PROMPT:
Pick out each line of the records in which the word "Given" appears.

RECORDS SUPPLIED:
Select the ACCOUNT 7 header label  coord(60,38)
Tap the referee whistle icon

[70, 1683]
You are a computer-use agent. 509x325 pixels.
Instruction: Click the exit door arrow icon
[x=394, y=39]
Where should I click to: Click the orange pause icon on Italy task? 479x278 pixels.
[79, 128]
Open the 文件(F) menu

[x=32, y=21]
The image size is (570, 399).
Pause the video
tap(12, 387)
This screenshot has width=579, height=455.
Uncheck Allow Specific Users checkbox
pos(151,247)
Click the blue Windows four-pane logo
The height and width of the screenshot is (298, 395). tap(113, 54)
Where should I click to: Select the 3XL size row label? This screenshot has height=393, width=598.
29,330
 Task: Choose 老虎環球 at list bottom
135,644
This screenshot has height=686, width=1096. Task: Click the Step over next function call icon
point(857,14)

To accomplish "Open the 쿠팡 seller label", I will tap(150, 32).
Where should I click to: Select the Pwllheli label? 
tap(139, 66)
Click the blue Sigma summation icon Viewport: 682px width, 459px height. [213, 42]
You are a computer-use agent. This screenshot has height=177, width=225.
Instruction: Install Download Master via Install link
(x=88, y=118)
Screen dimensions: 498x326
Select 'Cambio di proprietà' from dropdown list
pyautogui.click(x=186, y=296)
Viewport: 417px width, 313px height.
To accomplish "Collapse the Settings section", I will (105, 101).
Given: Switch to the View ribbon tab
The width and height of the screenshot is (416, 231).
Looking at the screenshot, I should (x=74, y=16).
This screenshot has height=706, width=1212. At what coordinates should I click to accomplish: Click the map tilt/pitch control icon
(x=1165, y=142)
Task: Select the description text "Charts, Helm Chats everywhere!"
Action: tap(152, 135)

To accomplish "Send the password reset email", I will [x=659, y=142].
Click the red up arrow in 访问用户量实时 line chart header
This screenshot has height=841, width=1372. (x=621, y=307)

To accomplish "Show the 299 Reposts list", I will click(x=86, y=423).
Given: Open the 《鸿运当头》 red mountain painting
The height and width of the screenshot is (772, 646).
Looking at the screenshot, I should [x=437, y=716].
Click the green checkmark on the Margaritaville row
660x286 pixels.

THE COMPLETED TASK:
Given: Switch to the View ribbon tab
Given: Open the 《鸿运当头》 red mountain painting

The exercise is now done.